Barbour Publishing announced that its employees have now become owners under an Employment Stock Ownership Plan (ESOP) that took effect June 30. Timothy Martins, who bought Barbour in 2000, will continue to serve as CEO and chairman, and the management team will remain the same under complete employee ownership.

“At some point, owners of small, privately held companies need to exit the business, which means a sale of some kind,” Martins told PW. “A sale to an ESOP allows the company and its employees to continue to operate and grow the business, as compared with a sale to a competitor which almost always means a move, downsizing, and or consolidation of operations.”

Instead of that happening, all 36 Barbour employees received shares of the company automatically, without paying to participate.
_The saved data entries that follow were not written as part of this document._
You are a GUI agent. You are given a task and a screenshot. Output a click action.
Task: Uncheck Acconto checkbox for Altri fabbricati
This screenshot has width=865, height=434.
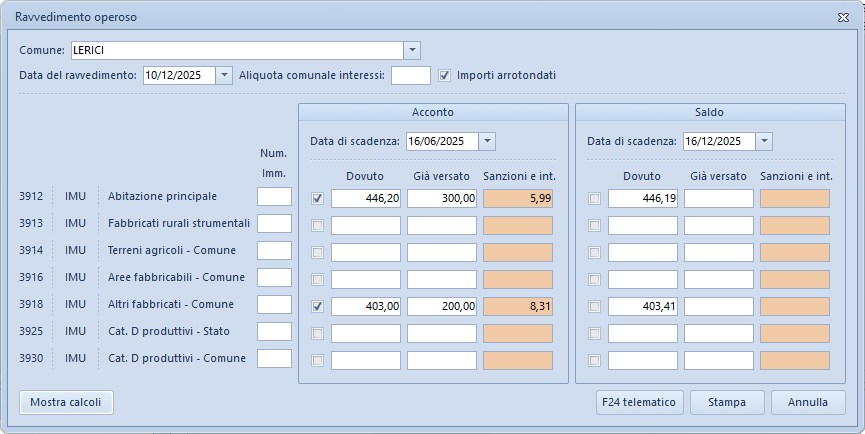pos(318,306)
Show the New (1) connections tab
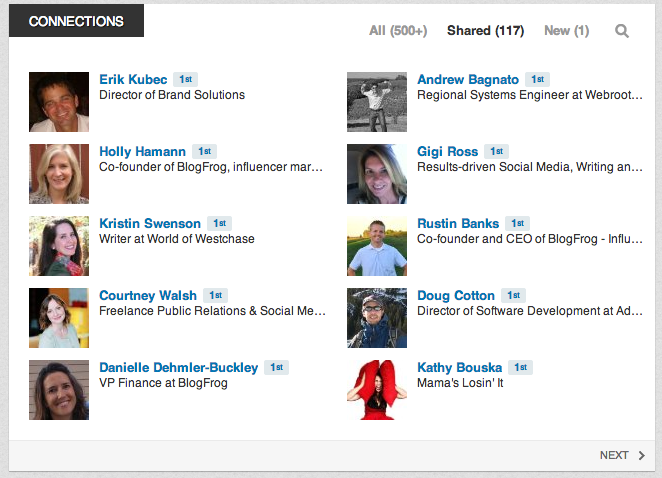The width and height of the screenshot is (662, 478). [567, 31]
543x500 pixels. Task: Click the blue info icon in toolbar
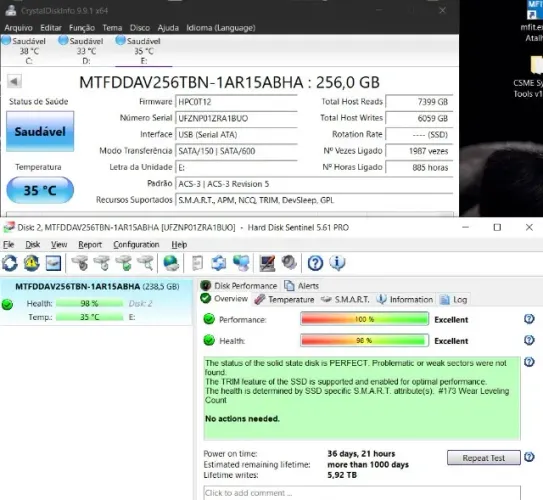[337, 263]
Martins compared the ESOP to a retirement plan that rewards employees who stay with the company long-term. “Studies have shown that the pride of ownership can significantly boost productivity and cultivate a long-term view of everyday decisions,” he said. “ESOPs, at their core, are retirement plans, so the biggest long-term benefit is realized when exiting the company at retirement age.”

Further, Martins hopes that the ESOP will attract a new generation of Barbour employees. “The long-term strategy is to focus on building an ownership culture within the organization in the coming years, and to cultivate and train the next generation of leaders,” he said.

Barbour is of a handful of publishers using the ESOP model:; others include, W.W. Norton, Chelsea Green, and Gibbs Smith.